A recent Center for American Progress report, The Hidden Value of Curriculum Reform, draws bold conclusions about the high payoff of better textbooks. It finds that textbooks are rarely chosen based on evidence of effectiveness and true alignment with standards. It also finds that elementary mathematics textbook prices vary little, regardless of quality or whether or not a state recommends particular texts for adoption. While these elements of the report have merit, it then overreaches. Based on a single prior study of 1st and 2nd-grade math curricula in some high-poverty schools, it draws general conclusions about the Return on Investment (ROI) for good versus weak textbooks, ignoring key findings within the original study and also ignoring other research showing that curricular effects vary, depending on context and implementation—that is, a good book is no guarantee of benefits.
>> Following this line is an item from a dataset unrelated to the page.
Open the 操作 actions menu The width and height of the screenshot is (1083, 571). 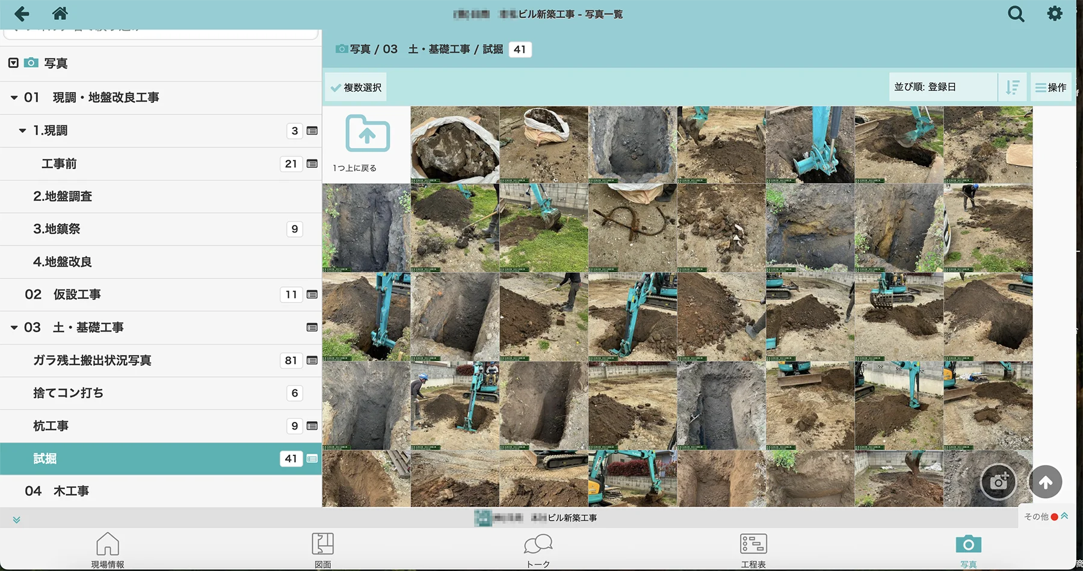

The report then compares its estimated ROI for textbooks with another study’s reported ROI for other interventions, while ignoring nuances of that second study’s calculations. Overall, Hidden Value is timely and provides important insights about the need for evidence-based curriculum selection. However, its highly optimistic claims about curricular ROI could reduce support for other worthy interventions and spur simplistic comparisons of textbooks that lead to naïve conclusions about which curriculum is “best.”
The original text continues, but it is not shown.